The very high densities of foxes and crows in the UK suggests that our countryside is capable of supporting large numbers of these predators, and we currently spend a lot of time and money managing these predators through fencing and lethal control. An alternative approach would be to try to understand why we have such high densities compared with other parts of Europe and then to manage aspects of the landscape to limit opportunities for these predators. We discuss possible landscape-wide approaches in our paper. For example, patches of woodlands and forestry can provide breeding areas for generalist predators, and can therefore increase the predation pressure on birds nesting in the surrounding landscape and there is some good evidence from studies to show that waders avoid nesting close to woodlands. In addition, the near-absence of top predators in many parts of the UK (e.g. golden eagle, goshawk, lynx and wolf, just to mention some very charismatic species that are widespread in continental Europe) means that the natural "top-down" control of intermediate-sized predators (i.e. intra-guild predation) is just not happening at the same scale as in mainland Europe. Similarly, the release of around 50 million gamebirds into the UK countryside every year for shooting purposes provide lots of food for predators like foxes, thereby increasing the numbers of these predators that can survive and thrive in our landscape. In spring, when gamebird numbers are at their lowest, it is likely that foxes and other generalist predators have to turn to native species to feed themselves and their young, which add pressure on ground nesting birds of conservation concern. In our paper, we argue that better landscape planning and regulation of non-native gamebird releases, as well as encouragement of natural intra-guild predation processes might be a more effective, cheaper and sustainable solution to reduce the populations of generalist predators. However, this is not a "quick fix", and the traditional techniques of lethal control and predator fencing to minimise predation on key bird populations might be the only remedy in order to protect what we have in the short-term.

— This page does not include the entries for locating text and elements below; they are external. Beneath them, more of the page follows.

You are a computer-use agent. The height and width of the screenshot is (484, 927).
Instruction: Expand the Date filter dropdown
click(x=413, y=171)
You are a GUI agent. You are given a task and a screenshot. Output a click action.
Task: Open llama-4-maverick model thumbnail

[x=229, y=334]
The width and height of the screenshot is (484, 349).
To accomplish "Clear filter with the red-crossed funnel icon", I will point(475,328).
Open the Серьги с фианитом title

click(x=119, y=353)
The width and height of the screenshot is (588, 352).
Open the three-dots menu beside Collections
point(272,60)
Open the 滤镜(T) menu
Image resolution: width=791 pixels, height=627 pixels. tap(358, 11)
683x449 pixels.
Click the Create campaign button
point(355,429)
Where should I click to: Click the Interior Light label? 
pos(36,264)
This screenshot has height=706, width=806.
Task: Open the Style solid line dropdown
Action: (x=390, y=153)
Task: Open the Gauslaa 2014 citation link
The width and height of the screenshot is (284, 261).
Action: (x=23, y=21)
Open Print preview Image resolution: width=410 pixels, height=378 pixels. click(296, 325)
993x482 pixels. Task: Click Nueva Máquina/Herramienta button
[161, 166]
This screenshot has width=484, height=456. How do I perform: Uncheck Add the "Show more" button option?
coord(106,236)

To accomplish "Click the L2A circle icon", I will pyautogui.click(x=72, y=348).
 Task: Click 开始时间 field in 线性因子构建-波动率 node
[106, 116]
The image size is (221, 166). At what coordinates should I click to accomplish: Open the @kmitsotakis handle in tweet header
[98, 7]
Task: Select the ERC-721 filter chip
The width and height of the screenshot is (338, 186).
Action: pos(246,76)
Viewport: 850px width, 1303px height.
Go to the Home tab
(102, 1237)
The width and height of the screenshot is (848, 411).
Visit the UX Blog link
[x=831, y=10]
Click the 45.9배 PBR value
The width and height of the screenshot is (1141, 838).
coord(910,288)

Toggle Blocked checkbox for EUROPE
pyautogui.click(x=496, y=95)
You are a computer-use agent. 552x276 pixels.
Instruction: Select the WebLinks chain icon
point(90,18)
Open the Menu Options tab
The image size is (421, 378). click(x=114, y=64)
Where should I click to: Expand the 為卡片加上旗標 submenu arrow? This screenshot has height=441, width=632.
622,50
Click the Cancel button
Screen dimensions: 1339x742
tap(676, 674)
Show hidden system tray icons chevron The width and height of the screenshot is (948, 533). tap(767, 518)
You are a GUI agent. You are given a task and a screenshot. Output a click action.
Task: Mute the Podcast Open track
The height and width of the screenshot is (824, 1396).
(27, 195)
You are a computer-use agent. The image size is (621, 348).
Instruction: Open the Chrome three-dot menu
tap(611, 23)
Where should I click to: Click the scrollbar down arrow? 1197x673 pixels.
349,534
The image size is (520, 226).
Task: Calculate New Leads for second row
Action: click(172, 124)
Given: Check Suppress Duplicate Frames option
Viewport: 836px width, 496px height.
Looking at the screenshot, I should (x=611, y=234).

We expect that these results will be used to make our predator management more focused, to help us to communicate our policies around predator management to interested parties in a better way, and to generate new avenues for research that could help us to provide these longer-term sustainable landscape solutions.
The full reference to the paper:
Roos, S., Smart, J., Gibbons, D. W. and Wilson, J. D. In press. A review of predation as a limiting factor for bird populations in mesopredator‐rich landscapes: a case study of the UK. Biological Reviews. https://onlinelibrary.wiley.com/doi/abs/10.1111/brv.12426.
Staffan Roos is a Senior Conservation Scientist with the RSPB's Centre for Conservation Science. Staffan is working mainly on the ecology of raptors, predator-prey interactions, and conflicts between raptor conservation and shooting interests. An overview of his publications are found on Google Scholar.
The U.K. Has a very high density of cats.
'Predation' impact on birds is presumably only measured at nest sites? If, for example, a nest fails due to a Sparrowhawk catching an adult away from the nest, how is that recorded? It won't be I suspect. Ditto hobby etc. I am not suggesting culling either. I just think fox and crow culling is less politically sensitive than raising concerns about the increasing impact of otters for example.